Looking forward, three broad scenarios can be outlined. In the first, incremental stabilization occurs. The Taliban gradually strengthen governance capacity, improve intelligence coordination, and reduce space for transnational militant groups. Regional actors engage more constructively, leading to managed containment of threats. In the second scenario, stagnation persists. Afghanistan remains trapped in a cycle of low-level insurgency, limited governance capacity, and periodic regional tensions. ISIS-K continues to operate as a persistent but contained threat. In the third and most concerning scenario, fragmentation deepens. Competing militant groups exploit governance gaps, regional rivalries intensify, and Afghanistan once again becomes a platform for broader transnational instability.

The trajectory will depend not only on internal governance decisions but also on the consistency of regional and international engagement. The central lesson from Afghanistan’s current security trajectory is not simply about one group or one government. It is about the consequences of misreading complex environments. Underestimating ISIS-K, overestimating institutional readiness, and neglecting long-term intelligence and governance investment have collectively shaped the present uncertainty.
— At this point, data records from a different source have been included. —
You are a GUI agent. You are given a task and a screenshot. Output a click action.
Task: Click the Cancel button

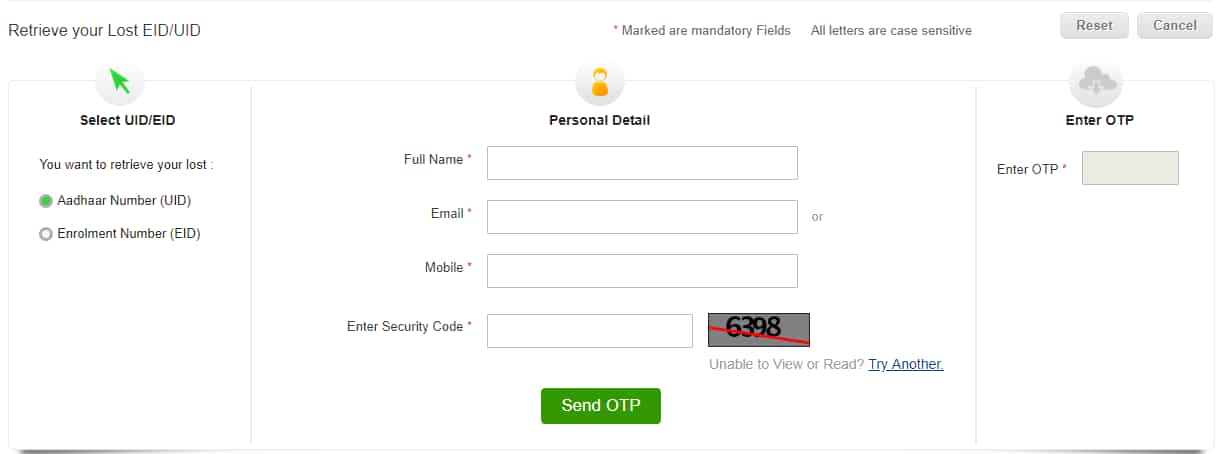point(1175,26)
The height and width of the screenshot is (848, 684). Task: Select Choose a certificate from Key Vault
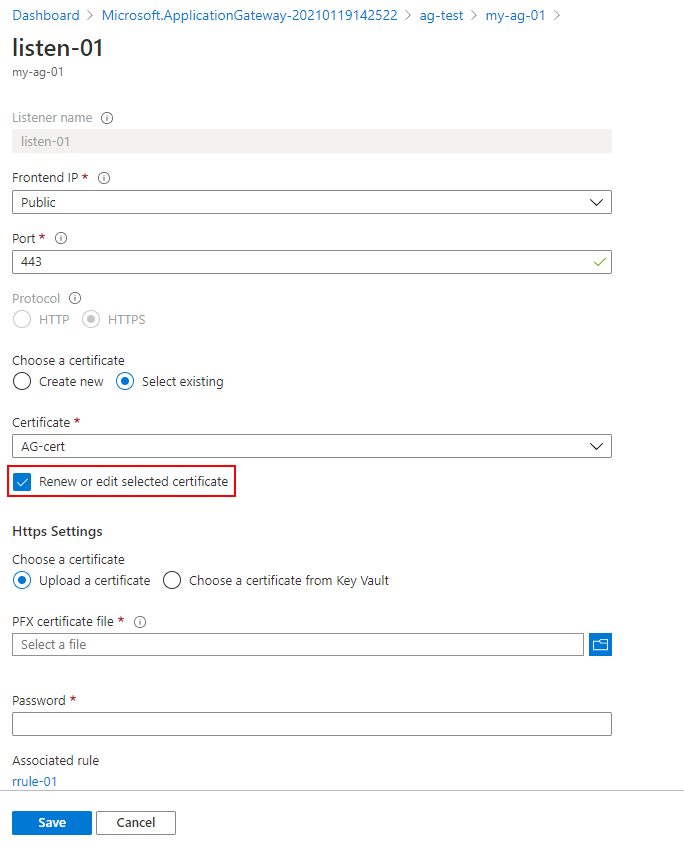click(172, 580)
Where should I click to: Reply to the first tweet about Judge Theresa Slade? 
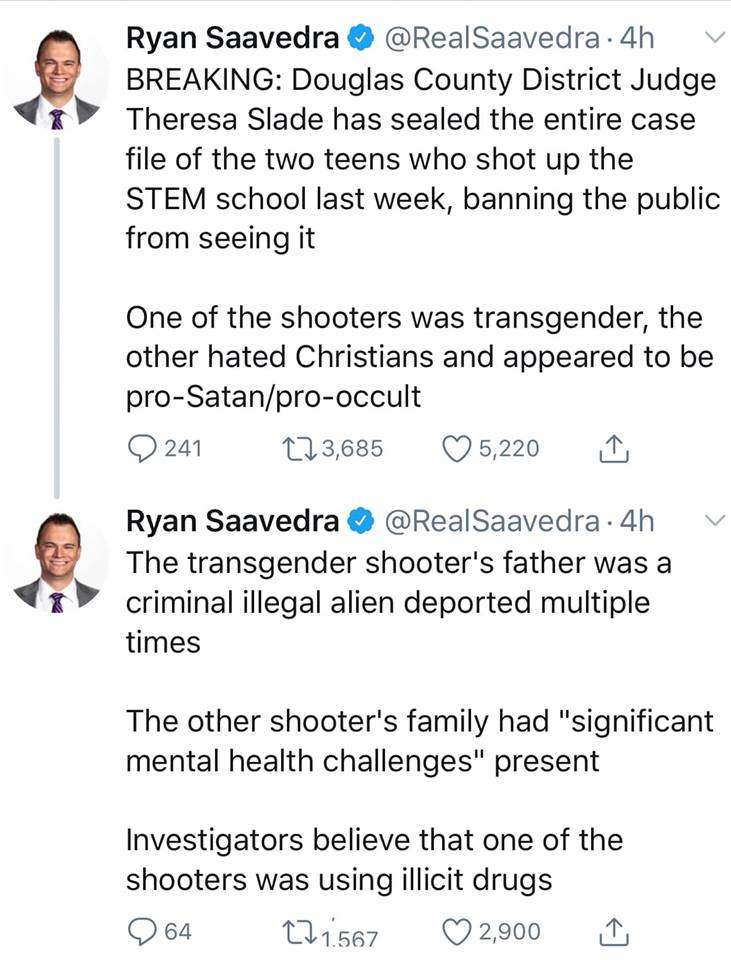[x=142, y=449]
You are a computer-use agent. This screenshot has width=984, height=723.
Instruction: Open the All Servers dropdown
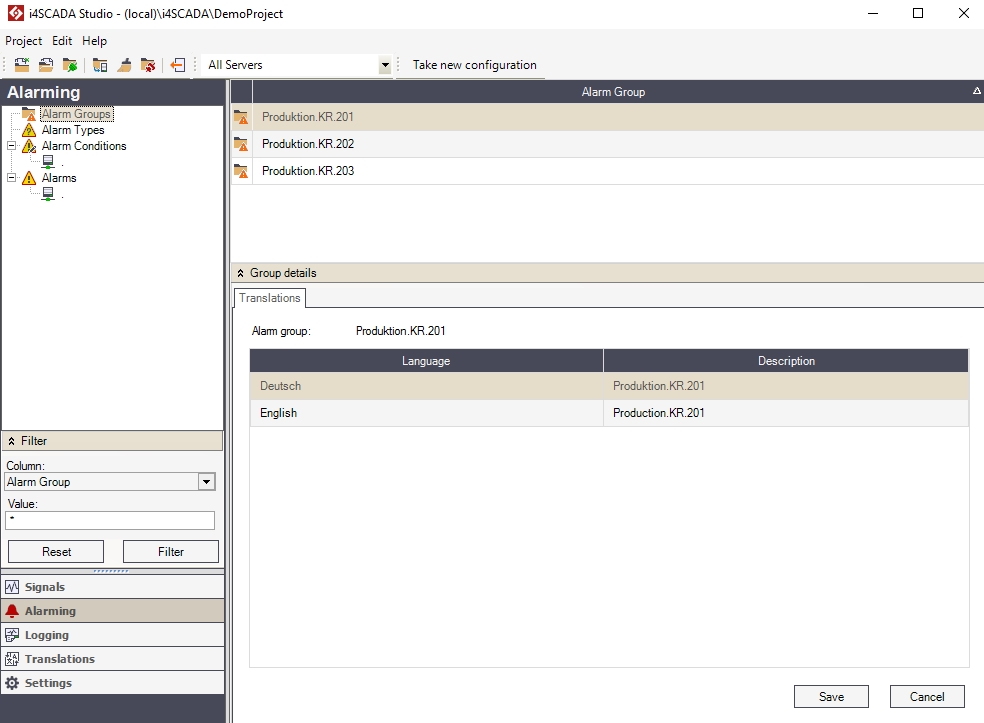coord(385,65)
Moving forward, policy must shift away from assumptions and toward sustained engagement based on ground realities. Intelligence must be adaptive, governance support must be institutional rather than transactional, and regional cooperation must move beyond crisis response toward structural stability. Afghanistan remains at the center of a delicate regional balance. Whether it becomes a space of managed stability or renewed volatility will depend on whether the lessons of the past two decades are finally internalized or once again overlooked.